Social Security offices in state of collapse: “I’ve been waiting four months for an appointment to retire”

escrivaJosé Luis Escrivá, new governor of the Bank of Spain

Getting an appointment to deal with pperwork at the Madrid offices of the National Social Security Institute is mission impossible. There are citizens who have taken up to four months to get an appointment after spending day after day in front of the computer, as nobody answers the phone. The central government is looking for ways to solve this problem, while the CSIF trade union demands an urgent meeting and denounces that almost 10,000 employees are missing to put an end to the collapse of these offices. If this does not happen, the unions will increase their protests, explains the newspaper El Mundo.


The Social Security offices process pensions, widows’ and widowers’ benefits, maternity and paternity leave and the minimum vital income (IMV). Some of these offices only give appointments for 40 people each day, which is provoking a wave of complaints that have even reached the Ombudsman.


At the door of the office on Paseo de Extremadura in Alcorcón (Madrid), a woman went yesterday to try to get an appointment after several weeks of desperation. “My husband has died and I need to arrange the pension.
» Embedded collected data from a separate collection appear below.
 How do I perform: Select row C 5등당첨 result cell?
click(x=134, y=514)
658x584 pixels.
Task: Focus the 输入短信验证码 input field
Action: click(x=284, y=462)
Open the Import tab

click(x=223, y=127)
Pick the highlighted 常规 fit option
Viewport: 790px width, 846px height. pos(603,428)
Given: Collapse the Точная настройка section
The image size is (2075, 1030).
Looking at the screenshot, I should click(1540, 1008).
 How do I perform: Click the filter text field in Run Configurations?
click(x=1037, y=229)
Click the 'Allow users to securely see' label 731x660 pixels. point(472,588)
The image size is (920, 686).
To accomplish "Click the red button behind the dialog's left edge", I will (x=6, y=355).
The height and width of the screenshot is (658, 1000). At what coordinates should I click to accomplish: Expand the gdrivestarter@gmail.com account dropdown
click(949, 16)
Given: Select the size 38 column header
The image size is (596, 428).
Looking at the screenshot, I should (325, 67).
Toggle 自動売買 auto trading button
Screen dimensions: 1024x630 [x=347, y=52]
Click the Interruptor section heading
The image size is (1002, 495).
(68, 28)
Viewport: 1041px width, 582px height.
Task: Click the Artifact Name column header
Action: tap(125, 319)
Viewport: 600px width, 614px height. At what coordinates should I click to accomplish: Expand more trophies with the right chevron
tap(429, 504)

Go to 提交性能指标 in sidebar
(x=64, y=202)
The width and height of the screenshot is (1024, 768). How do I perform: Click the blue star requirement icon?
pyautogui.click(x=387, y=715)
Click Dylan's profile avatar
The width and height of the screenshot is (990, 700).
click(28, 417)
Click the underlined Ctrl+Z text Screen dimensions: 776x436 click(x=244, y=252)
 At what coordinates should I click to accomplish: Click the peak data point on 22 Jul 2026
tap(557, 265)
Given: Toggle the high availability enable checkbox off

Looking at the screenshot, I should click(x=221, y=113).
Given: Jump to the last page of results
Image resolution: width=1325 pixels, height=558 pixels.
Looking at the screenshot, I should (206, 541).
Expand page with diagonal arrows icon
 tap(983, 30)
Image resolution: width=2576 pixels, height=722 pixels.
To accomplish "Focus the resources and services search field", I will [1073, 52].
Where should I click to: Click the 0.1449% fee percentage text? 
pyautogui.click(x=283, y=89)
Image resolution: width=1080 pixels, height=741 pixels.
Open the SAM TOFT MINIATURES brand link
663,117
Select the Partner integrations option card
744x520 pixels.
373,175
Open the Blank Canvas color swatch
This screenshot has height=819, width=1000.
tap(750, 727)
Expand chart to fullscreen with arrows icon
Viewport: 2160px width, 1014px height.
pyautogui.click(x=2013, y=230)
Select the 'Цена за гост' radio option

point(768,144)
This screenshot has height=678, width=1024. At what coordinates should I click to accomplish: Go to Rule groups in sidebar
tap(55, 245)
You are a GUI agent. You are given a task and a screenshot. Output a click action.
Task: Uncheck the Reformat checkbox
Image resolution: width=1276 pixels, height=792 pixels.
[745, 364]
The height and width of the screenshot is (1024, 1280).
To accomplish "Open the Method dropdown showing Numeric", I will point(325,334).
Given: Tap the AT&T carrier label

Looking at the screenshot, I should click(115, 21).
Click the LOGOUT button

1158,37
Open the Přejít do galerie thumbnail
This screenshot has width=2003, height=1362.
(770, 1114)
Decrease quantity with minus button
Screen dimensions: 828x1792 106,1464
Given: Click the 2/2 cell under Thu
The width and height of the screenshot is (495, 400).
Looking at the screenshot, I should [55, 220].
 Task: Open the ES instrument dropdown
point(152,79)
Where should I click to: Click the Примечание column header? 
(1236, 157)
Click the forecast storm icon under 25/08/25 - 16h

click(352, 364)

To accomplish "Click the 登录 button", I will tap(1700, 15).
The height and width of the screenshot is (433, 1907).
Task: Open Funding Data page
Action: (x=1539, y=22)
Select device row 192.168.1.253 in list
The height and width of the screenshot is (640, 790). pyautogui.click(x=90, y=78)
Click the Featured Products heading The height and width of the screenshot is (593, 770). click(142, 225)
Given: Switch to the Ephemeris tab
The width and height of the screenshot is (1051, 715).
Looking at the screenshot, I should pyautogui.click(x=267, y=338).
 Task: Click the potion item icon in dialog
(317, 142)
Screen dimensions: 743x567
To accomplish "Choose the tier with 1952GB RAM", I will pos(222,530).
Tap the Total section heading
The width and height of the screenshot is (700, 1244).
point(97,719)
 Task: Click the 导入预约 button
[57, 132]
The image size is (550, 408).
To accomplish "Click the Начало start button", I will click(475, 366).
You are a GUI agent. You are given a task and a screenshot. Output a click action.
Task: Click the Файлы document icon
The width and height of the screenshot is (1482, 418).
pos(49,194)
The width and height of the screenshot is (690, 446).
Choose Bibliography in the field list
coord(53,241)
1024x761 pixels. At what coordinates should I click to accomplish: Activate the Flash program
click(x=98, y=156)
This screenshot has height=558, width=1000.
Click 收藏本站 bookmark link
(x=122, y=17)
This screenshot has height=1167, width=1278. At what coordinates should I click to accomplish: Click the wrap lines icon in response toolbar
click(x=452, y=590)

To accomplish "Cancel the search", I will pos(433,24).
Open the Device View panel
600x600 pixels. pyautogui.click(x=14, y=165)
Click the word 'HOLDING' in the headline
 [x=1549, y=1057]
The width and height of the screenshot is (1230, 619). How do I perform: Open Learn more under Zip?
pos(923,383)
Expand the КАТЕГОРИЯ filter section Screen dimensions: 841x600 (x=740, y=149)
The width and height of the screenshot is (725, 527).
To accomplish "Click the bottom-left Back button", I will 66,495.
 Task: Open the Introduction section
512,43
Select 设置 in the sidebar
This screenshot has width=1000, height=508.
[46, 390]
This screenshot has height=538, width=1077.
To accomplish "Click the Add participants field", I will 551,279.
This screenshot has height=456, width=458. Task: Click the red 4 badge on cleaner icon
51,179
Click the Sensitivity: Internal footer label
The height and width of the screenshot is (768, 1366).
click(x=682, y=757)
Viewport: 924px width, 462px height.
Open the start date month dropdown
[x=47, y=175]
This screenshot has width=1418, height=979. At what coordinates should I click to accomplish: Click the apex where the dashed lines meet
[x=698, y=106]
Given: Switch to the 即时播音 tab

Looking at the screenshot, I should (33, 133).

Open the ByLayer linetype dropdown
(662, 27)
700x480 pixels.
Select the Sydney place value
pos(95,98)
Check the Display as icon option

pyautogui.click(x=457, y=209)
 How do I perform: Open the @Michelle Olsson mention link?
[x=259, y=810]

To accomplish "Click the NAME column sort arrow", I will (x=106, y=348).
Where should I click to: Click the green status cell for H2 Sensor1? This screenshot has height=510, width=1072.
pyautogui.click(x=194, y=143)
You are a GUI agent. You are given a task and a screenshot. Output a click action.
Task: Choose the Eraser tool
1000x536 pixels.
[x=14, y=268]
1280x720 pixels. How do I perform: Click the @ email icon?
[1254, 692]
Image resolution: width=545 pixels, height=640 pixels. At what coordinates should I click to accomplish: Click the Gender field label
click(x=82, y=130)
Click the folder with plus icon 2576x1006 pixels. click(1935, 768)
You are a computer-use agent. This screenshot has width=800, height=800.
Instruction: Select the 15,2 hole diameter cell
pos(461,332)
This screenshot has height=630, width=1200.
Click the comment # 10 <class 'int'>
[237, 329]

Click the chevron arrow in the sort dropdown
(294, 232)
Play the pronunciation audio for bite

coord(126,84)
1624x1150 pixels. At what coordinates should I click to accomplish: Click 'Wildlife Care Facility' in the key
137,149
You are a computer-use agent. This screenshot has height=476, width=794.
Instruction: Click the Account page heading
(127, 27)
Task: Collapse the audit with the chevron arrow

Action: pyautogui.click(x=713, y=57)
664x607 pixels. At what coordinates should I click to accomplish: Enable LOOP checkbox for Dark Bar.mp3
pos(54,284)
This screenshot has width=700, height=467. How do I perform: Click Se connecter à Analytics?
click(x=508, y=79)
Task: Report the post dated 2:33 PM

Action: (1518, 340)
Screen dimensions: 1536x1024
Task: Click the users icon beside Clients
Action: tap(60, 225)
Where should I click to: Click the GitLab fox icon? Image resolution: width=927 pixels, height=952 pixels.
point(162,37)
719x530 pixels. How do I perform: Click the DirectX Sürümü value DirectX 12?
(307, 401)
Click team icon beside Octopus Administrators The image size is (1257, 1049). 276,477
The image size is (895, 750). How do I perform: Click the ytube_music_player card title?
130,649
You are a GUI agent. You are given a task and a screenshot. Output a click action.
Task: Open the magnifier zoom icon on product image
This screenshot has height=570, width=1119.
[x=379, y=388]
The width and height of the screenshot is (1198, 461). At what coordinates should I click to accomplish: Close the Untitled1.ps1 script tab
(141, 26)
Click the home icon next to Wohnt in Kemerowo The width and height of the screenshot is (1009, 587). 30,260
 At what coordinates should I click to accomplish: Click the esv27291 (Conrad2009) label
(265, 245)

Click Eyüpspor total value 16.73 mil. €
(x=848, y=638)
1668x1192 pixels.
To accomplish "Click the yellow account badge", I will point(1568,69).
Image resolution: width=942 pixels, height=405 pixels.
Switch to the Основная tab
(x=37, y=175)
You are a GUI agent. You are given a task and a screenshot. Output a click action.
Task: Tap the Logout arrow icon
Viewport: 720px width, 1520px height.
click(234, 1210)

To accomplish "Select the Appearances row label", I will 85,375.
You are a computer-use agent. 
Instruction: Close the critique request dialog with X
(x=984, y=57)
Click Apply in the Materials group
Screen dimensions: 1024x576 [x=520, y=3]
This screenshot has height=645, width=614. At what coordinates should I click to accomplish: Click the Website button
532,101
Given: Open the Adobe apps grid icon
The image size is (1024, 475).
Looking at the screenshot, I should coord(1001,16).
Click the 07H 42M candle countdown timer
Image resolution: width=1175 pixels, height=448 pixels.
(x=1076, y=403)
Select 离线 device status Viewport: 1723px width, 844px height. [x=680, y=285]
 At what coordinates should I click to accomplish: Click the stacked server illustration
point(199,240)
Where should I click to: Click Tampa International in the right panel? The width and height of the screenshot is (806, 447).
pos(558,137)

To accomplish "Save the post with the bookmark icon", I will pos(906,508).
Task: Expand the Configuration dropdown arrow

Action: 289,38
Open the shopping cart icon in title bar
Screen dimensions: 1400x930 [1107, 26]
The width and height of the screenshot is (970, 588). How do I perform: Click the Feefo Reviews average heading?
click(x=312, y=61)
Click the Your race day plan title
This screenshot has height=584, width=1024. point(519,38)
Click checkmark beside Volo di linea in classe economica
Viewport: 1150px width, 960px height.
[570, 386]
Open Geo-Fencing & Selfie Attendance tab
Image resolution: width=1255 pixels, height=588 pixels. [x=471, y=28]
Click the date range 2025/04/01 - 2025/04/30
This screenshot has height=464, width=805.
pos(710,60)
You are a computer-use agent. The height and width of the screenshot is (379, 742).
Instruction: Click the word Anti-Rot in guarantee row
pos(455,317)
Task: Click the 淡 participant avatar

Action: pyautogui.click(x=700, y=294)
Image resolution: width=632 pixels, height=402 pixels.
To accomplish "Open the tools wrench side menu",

I have called more than 20 times and nobody answers and I don’t know how to get an appointment on the Internet,” said the 72-year-old woman yesterday. After more than four months, José Andrés has managed to get an appointment. “This is a joke. I’ve been trying to get an appointment to retire for four months. They told me to do it in the early hours of the morning and I have been staying up until 2am until I got it,” he says.


The CCOO, UGT and CSIF trade unions have been mobilising for several weeks to get management to increase the number of staff in the Social Security offices. “We workers want to serve citizens when they need it and in the way they choose. We don’t want people to despair at home trying to get an appointment they can’t get, or only to speak to a machine that tells them to call back. The lack of attention sometimes leads to the interruption of incomes to which citizens are entitled,” criticises CSIF.


Begoña Gil, spokesperson for the CSIF union, reiterated yesterday that “the situation of Social Security is chaotic”. “The telephones are jammed, the workforce is overstretched and this overload of work has led to a huge backlog of unprocessed IMV files. Our citizens are not being properly attended to and Minister Escrivá is still not reacting,” Gil added.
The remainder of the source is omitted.